The Juilliard Community

by Corey Dorris, 3rd-year actor

Before I came to Juilliard I heard so many things about the school. Many of them were myths and rumors, but many of them were true and made up what contributes to the school’s reputation. I heard that it’s really tough with a really busy schedule. I heard that it’s really hard to get into. I heard that the students are all great and talented and competitive. All of this is true. But what I didn’t hear about (and was genuinely surprised by) was the amazing student life. There are departments, programs, and staff here solely for the purpose of the student life outside of classes. And they help create a community and an actual college experience that are often overlooked when people talk Juilliard’s great reputation.

One department that probably over half the student body participates in is Educational Outreach. They have a ton of programs, from teaching to performing, that encourage students to participate and engage with New York City. Some students teach to middle schoolers on Saturday mornings. Some students take summer trips to Detroit and Utah to teach master classes or do community service. One thing I’ve done over the last two years is participate in the Gluck Community Service Fellowship. It’s a program for students to form performance groups and perform all over the city in places such as nursing homes, hospitals, and teen shelters. Sometimes after the performance, we stay to talk with the audience members and they tell us about a favorite song, or a grandchild who sings and dances, or things they do in the arts.
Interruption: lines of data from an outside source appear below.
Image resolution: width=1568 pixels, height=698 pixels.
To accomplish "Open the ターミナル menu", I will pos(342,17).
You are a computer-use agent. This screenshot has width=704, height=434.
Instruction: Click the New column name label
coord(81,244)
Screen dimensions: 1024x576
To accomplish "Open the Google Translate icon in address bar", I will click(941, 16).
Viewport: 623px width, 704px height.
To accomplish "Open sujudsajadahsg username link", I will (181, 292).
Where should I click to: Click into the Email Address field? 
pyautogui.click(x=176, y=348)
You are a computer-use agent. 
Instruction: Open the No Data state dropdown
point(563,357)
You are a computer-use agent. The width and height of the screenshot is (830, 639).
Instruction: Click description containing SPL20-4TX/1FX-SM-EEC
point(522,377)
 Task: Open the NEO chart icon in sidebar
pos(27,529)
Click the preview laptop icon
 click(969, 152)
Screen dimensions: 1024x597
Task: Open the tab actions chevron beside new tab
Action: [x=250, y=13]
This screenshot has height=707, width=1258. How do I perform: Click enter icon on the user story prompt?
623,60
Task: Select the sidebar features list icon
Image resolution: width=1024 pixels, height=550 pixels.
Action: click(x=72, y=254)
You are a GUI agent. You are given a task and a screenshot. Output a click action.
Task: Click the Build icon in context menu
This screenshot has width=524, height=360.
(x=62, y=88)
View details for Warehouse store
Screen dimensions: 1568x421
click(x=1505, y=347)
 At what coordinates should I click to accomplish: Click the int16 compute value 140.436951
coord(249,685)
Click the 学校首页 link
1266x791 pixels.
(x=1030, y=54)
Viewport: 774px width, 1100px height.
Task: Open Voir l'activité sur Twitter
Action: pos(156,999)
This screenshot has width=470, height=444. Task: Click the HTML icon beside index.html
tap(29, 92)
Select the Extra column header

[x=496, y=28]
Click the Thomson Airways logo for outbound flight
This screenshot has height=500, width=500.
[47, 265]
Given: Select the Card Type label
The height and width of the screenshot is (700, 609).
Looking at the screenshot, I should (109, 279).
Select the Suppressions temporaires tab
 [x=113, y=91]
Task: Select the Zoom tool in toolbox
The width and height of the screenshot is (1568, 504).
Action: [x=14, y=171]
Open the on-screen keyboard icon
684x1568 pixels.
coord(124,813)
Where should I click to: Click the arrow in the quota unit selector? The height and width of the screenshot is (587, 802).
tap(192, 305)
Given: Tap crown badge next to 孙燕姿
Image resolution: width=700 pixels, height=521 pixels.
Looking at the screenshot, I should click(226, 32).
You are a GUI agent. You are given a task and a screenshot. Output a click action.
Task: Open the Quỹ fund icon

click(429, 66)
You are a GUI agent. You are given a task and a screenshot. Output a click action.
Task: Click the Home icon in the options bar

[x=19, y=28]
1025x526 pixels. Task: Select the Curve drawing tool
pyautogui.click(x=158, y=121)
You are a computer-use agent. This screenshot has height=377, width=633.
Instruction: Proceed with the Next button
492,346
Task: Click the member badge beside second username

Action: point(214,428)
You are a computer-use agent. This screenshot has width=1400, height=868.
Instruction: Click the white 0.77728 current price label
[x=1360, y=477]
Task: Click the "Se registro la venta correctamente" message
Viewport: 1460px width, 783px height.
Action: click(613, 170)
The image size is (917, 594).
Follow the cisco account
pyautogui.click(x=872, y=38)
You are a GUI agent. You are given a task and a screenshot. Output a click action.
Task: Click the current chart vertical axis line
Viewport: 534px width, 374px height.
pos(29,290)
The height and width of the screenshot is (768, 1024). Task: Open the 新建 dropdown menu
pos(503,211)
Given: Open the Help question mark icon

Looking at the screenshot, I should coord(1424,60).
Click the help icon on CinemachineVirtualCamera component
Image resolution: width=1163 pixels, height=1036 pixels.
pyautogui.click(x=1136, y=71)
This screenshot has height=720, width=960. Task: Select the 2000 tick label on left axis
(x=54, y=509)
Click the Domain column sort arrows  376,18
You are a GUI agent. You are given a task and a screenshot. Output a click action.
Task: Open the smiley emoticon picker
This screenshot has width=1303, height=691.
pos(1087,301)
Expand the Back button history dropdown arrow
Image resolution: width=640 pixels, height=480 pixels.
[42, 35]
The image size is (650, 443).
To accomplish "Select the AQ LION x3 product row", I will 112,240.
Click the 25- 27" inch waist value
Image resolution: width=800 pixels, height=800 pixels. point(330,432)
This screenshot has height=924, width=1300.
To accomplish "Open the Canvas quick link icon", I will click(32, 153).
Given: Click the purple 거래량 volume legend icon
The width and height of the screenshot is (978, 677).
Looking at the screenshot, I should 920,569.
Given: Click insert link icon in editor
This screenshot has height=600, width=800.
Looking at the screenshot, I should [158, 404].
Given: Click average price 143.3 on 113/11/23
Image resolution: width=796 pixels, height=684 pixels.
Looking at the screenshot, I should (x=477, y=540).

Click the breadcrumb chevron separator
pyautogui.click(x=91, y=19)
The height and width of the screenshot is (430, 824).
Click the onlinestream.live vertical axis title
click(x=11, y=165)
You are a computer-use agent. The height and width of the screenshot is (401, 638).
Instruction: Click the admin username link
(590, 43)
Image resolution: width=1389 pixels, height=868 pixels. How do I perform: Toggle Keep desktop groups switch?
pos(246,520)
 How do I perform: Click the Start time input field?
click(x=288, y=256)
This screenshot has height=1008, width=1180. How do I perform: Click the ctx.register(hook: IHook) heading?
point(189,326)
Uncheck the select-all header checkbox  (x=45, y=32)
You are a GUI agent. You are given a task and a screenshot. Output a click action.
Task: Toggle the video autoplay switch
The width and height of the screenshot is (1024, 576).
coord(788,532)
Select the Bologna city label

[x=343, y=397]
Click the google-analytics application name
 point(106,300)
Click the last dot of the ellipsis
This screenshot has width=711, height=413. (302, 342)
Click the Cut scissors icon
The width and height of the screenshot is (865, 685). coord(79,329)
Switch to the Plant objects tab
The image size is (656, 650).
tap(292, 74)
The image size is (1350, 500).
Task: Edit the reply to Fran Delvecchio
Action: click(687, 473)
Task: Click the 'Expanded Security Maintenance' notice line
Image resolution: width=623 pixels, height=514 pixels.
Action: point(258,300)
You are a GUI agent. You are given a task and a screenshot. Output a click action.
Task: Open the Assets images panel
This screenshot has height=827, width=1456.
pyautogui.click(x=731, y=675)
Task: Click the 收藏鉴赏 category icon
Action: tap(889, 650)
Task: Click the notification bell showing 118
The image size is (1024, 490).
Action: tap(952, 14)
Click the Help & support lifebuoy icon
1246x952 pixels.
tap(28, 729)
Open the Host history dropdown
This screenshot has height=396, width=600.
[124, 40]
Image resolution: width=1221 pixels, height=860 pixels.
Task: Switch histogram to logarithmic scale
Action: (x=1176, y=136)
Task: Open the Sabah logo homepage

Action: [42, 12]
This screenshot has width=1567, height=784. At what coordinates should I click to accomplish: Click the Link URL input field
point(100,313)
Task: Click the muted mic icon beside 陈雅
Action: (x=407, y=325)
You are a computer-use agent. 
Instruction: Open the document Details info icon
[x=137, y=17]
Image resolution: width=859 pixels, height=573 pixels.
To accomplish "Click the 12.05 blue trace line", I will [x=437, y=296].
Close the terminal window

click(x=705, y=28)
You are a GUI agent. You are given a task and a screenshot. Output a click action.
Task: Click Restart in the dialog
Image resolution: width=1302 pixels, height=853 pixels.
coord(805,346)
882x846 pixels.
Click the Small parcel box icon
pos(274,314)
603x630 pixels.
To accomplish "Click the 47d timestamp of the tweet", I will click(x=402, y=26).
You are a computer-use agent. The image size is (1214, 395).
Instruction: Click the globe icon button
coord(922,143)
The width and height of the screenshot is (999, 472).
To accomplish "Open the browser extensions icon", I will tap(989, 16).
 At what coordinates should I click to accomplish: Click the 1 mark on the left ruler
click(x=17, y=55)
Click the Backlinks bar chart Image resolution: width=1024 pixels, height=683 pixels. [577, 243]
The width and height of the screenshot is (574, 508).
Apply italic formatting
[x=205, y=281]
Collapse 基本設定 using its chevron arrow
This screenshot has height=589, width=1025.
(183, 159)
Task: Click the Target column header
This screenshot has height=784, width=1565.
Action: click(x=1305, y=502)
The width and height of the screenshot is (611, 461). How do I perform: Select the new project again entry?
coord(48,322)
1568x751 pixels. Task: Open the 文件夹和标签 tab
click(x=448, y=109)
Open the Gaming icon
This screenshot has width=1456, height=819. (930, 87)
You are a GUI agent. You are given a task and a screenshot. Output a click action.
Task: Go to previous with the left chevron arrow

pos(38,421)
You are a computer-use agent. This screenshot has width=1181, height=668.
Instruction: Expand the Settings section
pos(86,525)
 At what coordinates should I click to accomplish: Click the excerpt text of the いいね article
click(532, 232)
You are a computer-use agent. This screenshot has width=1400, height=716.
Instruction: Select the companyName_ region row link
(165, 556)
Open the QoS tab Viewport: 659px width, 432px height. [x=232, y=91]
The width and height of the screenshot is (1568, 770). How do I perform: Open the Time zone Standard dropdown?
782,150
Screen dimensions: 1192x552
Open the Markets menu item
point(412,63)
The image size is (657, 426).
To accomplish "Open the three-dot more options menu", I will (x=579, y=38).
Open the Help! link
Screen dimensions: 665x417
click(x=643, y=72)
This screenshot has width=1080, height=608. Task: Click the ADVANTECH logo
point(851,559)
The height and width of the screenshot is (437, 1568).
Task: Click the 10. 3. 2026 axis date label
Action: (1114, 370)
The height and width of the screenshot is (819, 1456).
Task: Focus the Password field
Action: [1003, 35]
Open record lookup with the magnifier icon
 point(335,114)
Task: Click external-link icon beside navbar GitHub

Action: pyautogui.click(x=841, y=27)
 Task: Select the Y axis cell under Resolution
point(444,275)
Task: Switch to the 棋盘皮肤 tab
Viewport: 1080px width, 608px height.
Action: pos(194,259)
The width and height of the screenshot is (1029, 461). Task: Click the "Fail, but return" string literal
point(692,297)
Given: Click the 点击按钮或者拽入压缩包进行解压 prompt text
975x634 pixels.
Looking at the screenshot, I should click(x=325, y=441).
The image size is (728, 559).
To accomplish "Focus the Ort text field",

One time a lady came up to us crying because we had performed a song from her favorite musical.

Another program I’ve participated in is The New Orleans Project, which is led by the Office of Student Affairs. Every year, a group of 20-30 students raise money to go to New Orleans over Spring Break and teach master classes, help build houses with Habitat for Humanity, and teach creative arts classes to students at the local YMCA. The program started 7 years ago because a Juilliard dancer wanted to help her hometown, New Orleans, in the aftermath of Hurricane Katrina. Since then, Juilliard has been back to New Orleans every year! I went two years in a row and was surprised at how many of the students from the YMCA remembered my name! Even though we were only there for one week, it proved that we really do make a difference, and that every bit helps. Evey year we hear from the person who runs our Habitat for Humanity site that we put them ahead of schedule on the house we help to build!

Not only are Gluck and The New Orleans Project outreach opportunities that help Juilliard give back to the community, but they help make a community at Juilliard. I’ve met some of my best friends through them! My performance group for Gluck hangs out before and after our performances; and through all the meetings and preparations for the trip, I met some of my best friends during The New Orleans Project that I otherwise wouldn’t have had the chance to meet. Juilliard has a reputation because of all the things you hear about it: the classes, the rehearsal schedule, the competitiveness. But what I never heard about was its amazing community and student life. Those are qualities that should definitely make students want to come and study here!